Chinese (Hanzi, Not Pinyin) Domain Names Launched - Scratching Under The Surface
NeuStar, which over sees the .BIZ TLD has announced it will issue domain names in Japanese and Chinese characters. From the press release "NeuStar's Chinese and Japanese IDN offerings make available more than 19,000 Han and 178 Katakana and Hiragana characters, which are commonly used in China, Japan, Hong Kong, Singapore and Taiwan, and in Chinese and Japanese communities around the world." Their implementation is compliant with ICANN and CNNIC's recommendations. only a matter of time for .COM, .NET and .ORG.
Their FAQ gives a brief overview of how IDNs (International Domain Names) are implemented:
Typically, when a browser sees a host name, it sends a request to the DNS resolver service.

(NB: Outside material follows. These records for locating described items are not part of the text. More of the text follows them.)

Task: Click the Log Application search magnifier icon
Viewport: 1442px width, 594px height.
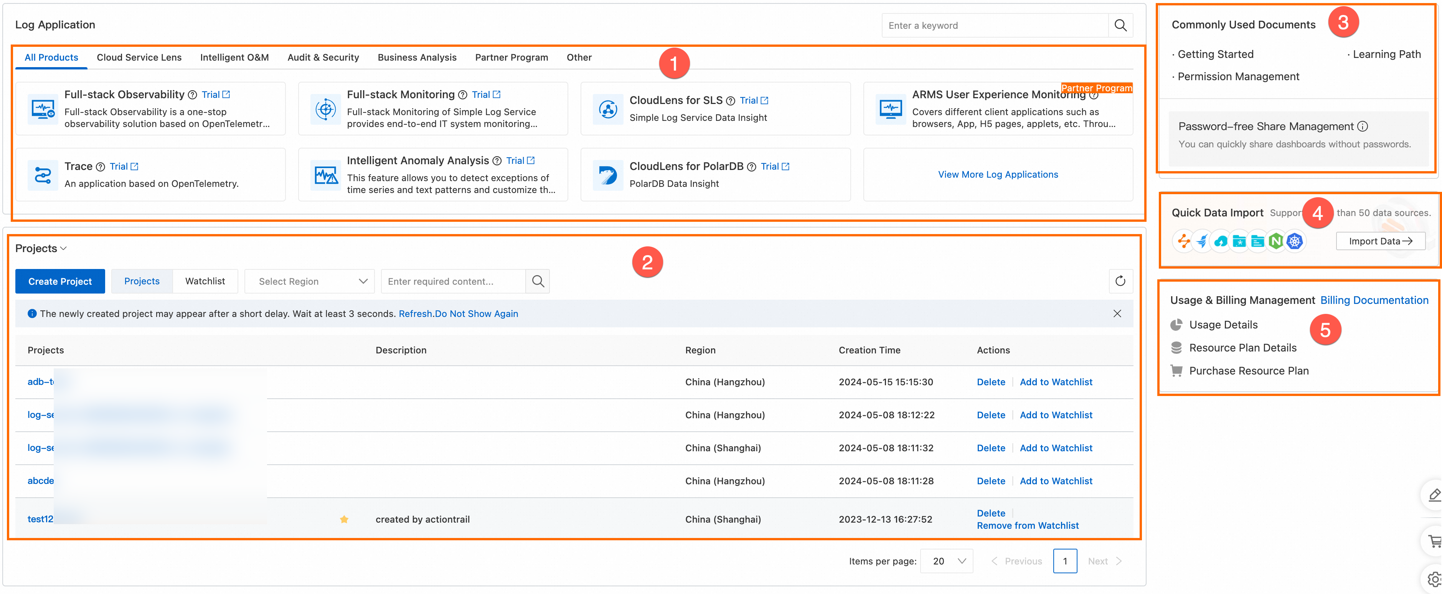Action: coord(1120,25)
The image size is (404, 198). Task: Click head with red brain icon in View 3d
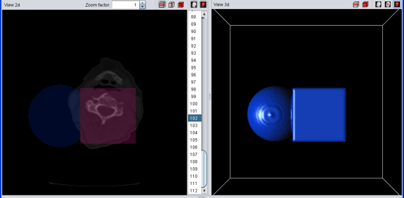click(x=387, y=5)
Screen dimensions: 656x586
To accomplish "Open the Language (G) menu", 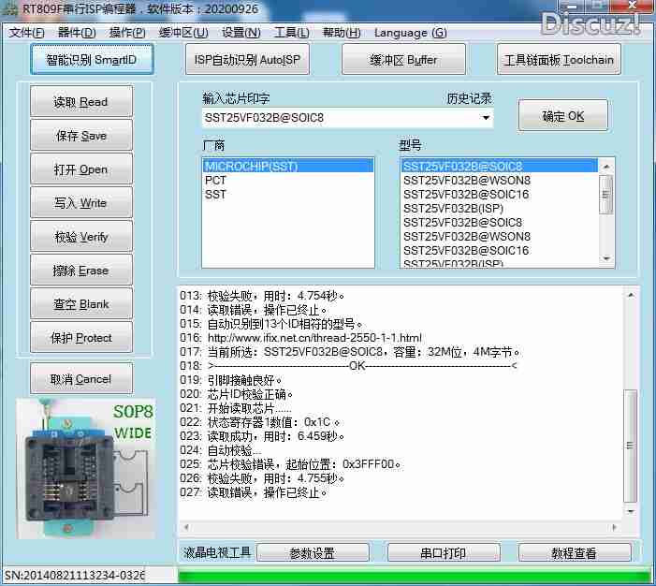I will (x=410, y=33).
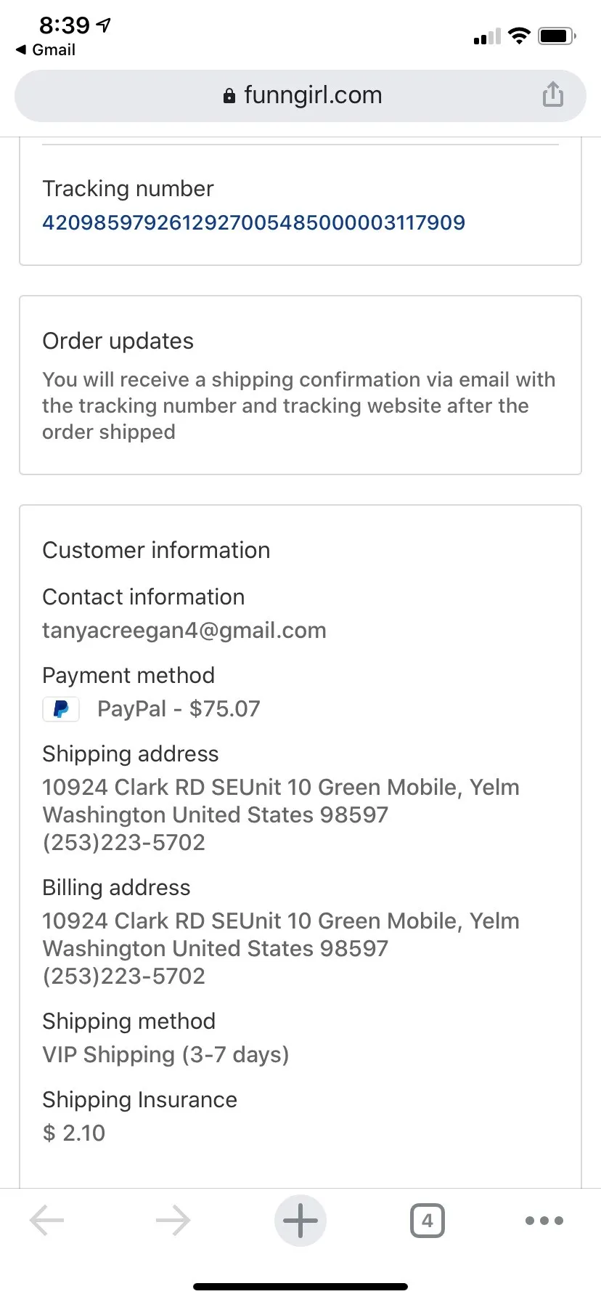Tap the share icon in address bar

click(552, 94)
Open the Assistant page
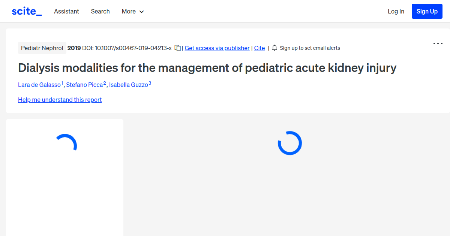Viewport: 450px width, 236px height. pos(66,11)
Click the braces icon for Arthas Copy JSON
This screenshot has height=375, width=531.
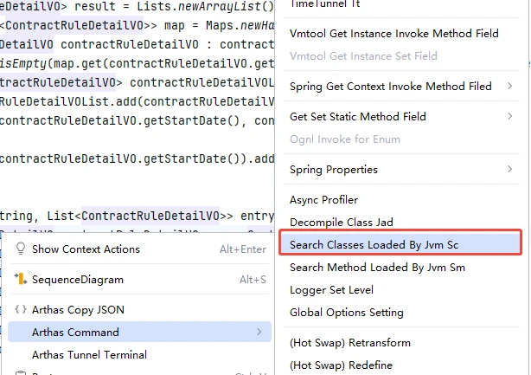pyautogui.click(x=20, y=309)
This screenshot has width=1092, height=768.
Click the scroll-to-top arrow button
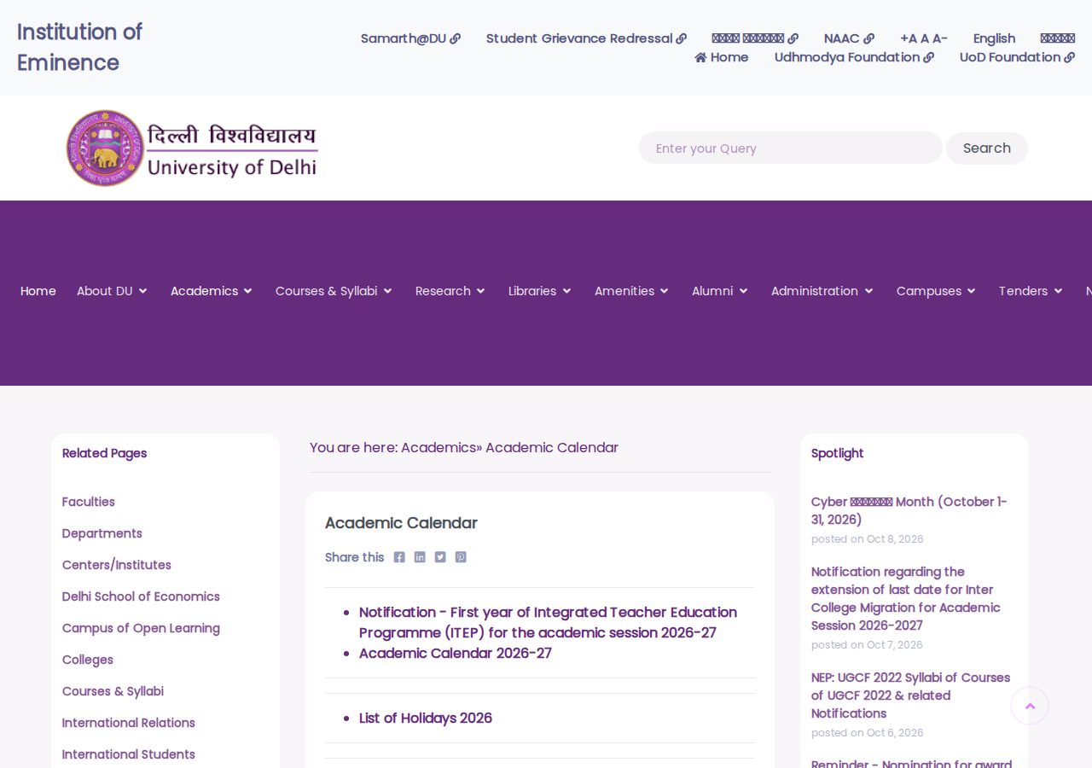1030,706
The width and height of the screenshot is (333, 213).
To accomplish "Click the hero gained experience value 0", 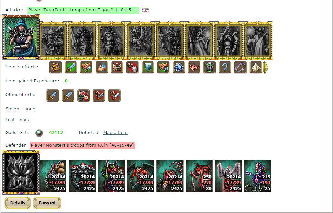I will click(66, 81).
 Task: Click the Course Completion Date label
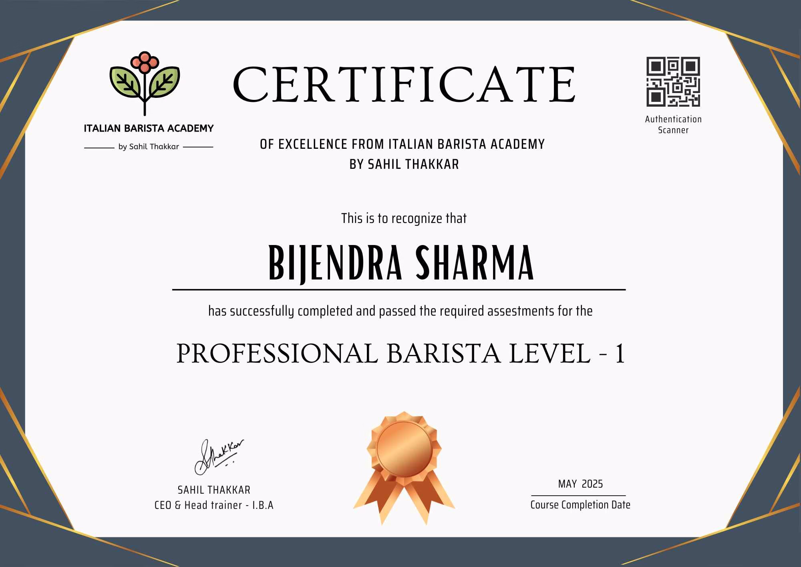[x=580, y=505]
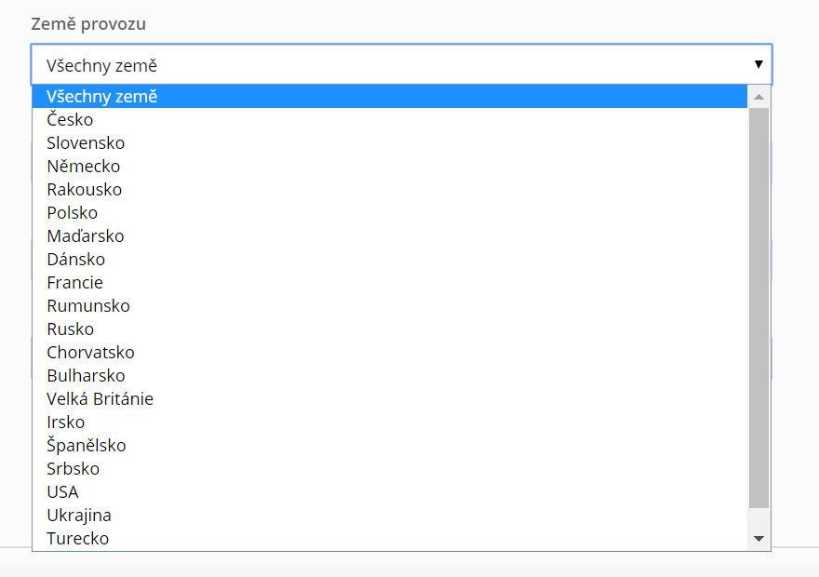Screen dimensions: 819x577
Task: Pick Německo from country list
Action: [x=390, y=166]
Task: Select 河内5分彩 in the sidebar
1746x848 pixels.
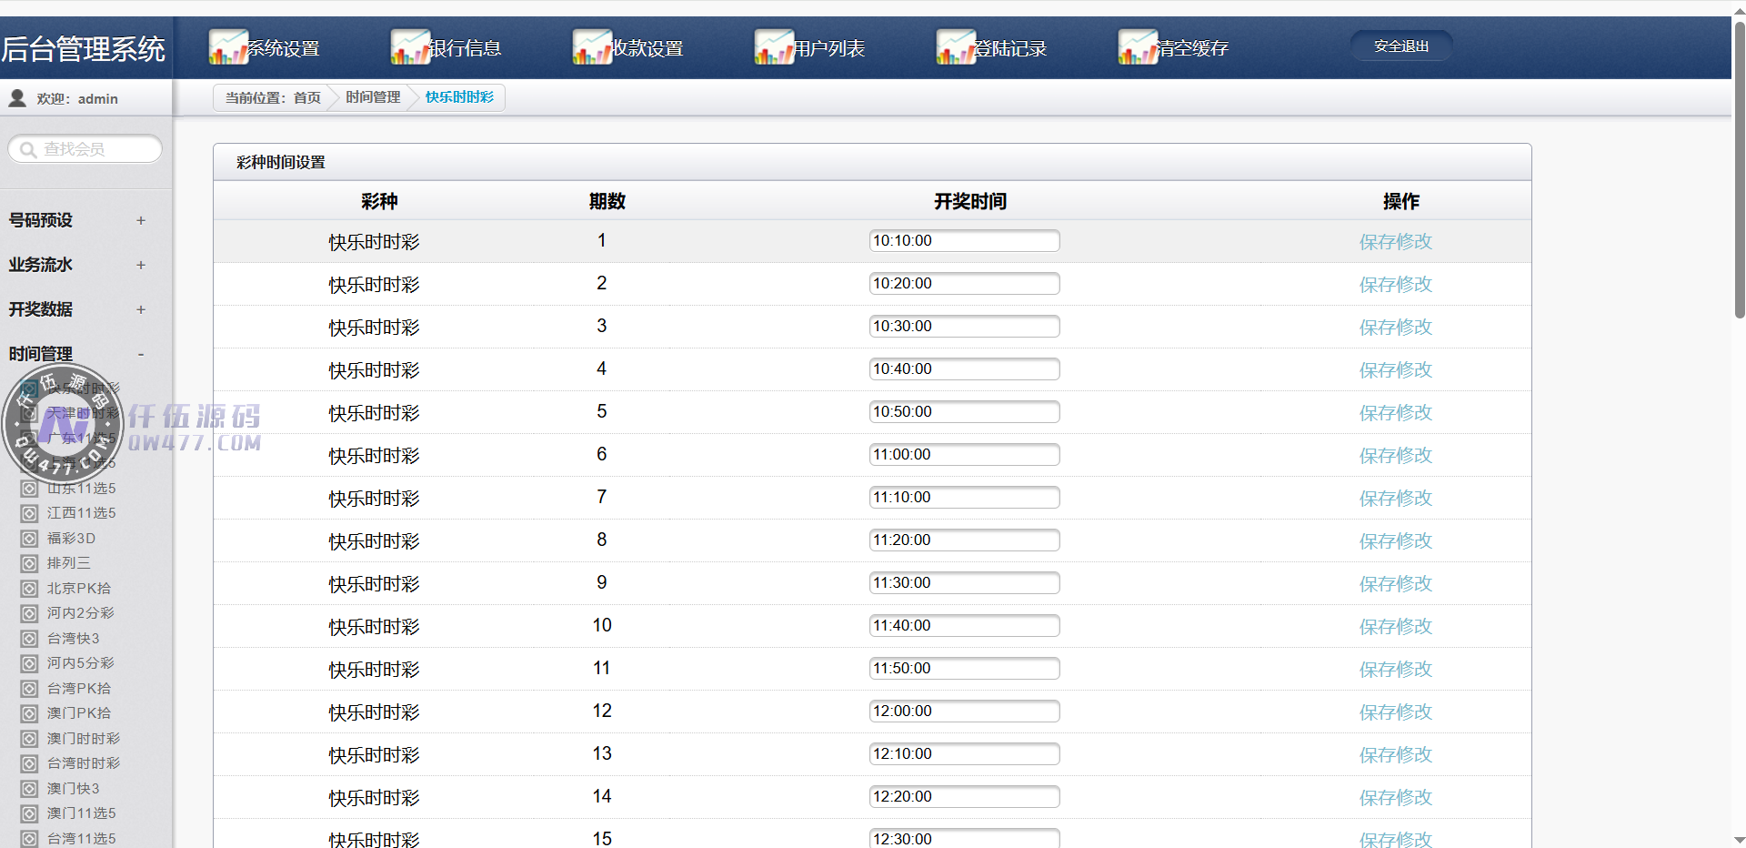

The resolver service then sends a request to a domain name server to return an IP address corresponding to that host name. When the IP address is returned, a connection is made to the appropriate Web server.
In the case of IDNs, when a browser sees either (1) a non-ASCII character host/domain name in its location bar, or (2) a URL with a non-ASCII domain part embedded in a web page, the application is required to convert the non-ASCII characters into a special encoded format (Punycode) using only the standard ASCII subset characters. Punycode is the official IETF standard that has been approved for converting IDN domains into machine-readable and resolvable ASCII domains.
Punycode is required for IDN conversion because a restriction (that only a subset of ASCII characters be used in URL/URI at the network protocol level) is still enforced, even though IDNs have been introduced.
Chinese Domain names (those ending in .CN) already use this Punycode style system. Check out the FAQ on CNNIC's website and if you don't believe me, try clicking this: 清华大学.cn.